I think most of the Board — made up of people who are good at scoring high salaries and moderate political connections — doesn’t understand what you say. From what I’ve seen, the vast majority of the board seems to believe their job is to do whatever the Commissioner of Education tells them to do. Given our Commissioner has never seen a test or a charter he doesn’t love, and the people who’ve been choosing the Board’s members share that agenda, I suspect it’s on purpose. Most members are happy collecting salaries to act as a glorified rubber stamp.
sabutai says
As soon as one notices that “the best” and “the richest” have a distinct overlap, no matter what the system, one realizes the true problem.
It’s not always a matter of the income of the families, although we’ve seen that’s the prime determinant of homework completion and test scores. It’s also a function of the extent to which families are willing to support schools in their community.
nopolitician says
When the state ranks schools, this has the effect of increasing inequality overall, because it gives the public a very clear and coordinated signal as to what they should do: where to purchase houses. It is, in some ways, like the old FHA “redlining”.
Before rankings, parents had to rely on things like their own research, contacts, and senses. They could use their own criteria and weights as to how to judge a school. Maybe they were more athletically oriented, so they would look at a school with an emphasis on athletics as being more desirable than one that did not.
Once the state started ranking and publishing the results using initially simplistic criteria (using MCAS scores to put schools into 4 categories), this all changed. Would any reasonable parent “choose” a school that was marked as “needs improvement”? I have heard people suggest that such parents should even be investigated for child abuse for knowingly putting their kids in a bad school.
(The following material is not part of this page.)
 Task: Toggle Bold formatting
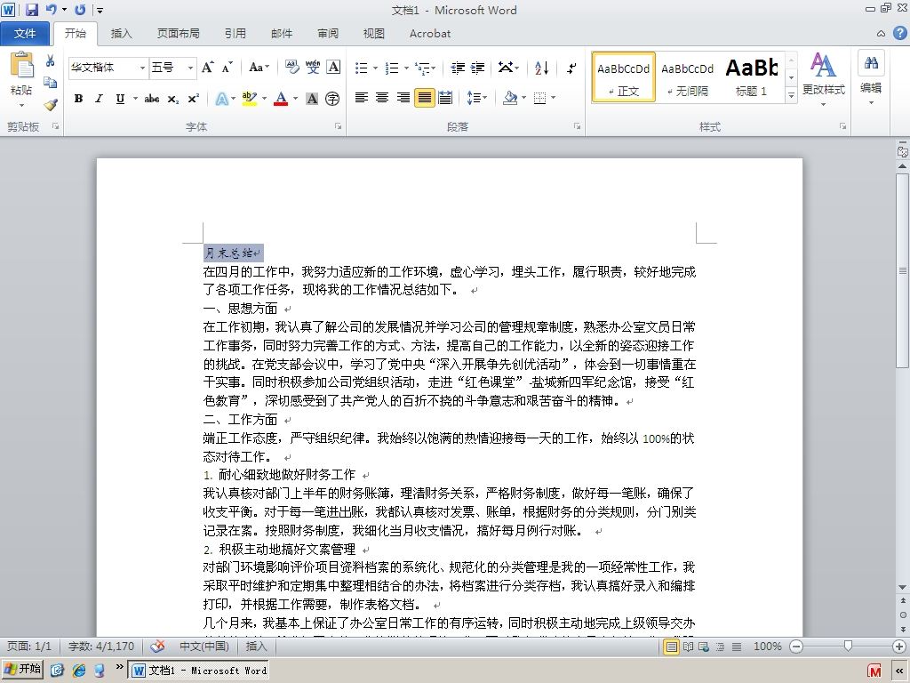[78, 99]
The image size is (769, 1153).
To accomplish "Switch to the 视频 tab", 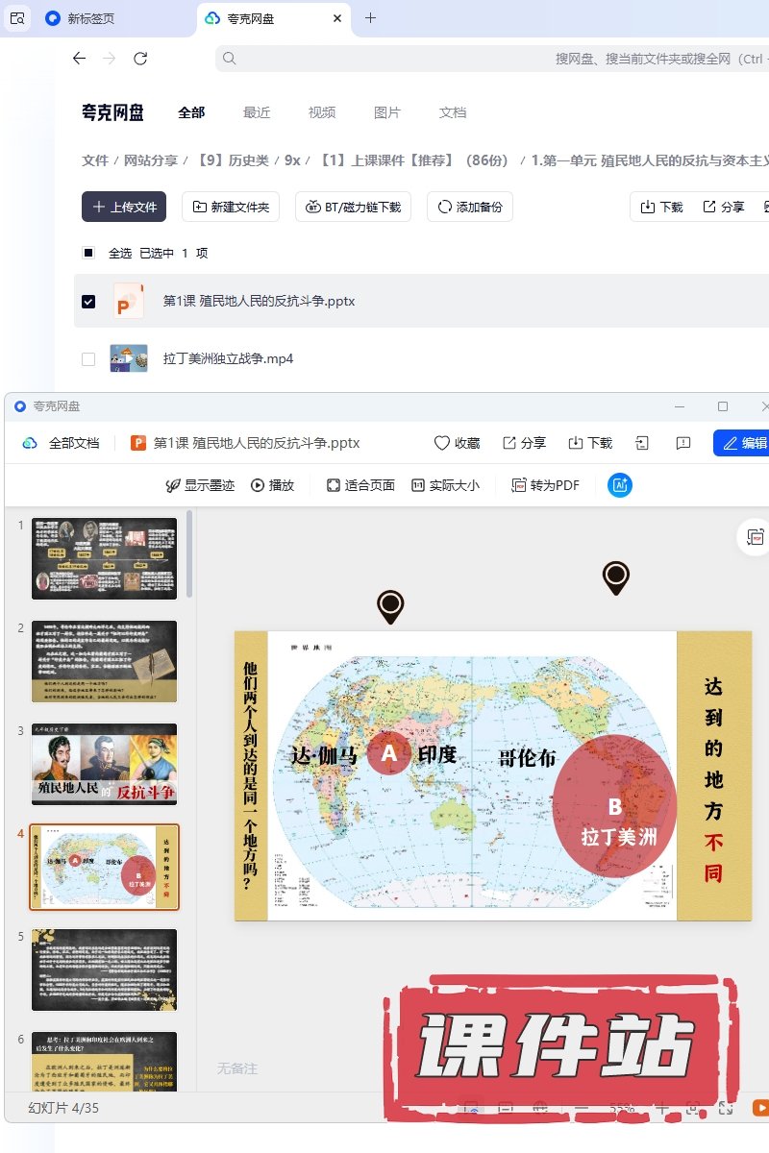I will (x=322, y=112).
Once the rankings went into effect, housing patterns changed. School systems I remember as a kid as being “simply decent” suddenly started to be viewed as the equivalent of a high-end country club. Other systems started to be viewed as pariahs. Housing values soon followed, further damaging the “have-not” communities.
I suggest that instead of using rankings, the state should simply release the data and let people form their own opinions, making sure to not release data in a way that would obviously push people to false conclusions (i.e. correlation, not causation). Forget about publicly labeling districts. Don’t hide information, but don’t lead people toward certain districts and away from others based on a simplistic ‘grade’.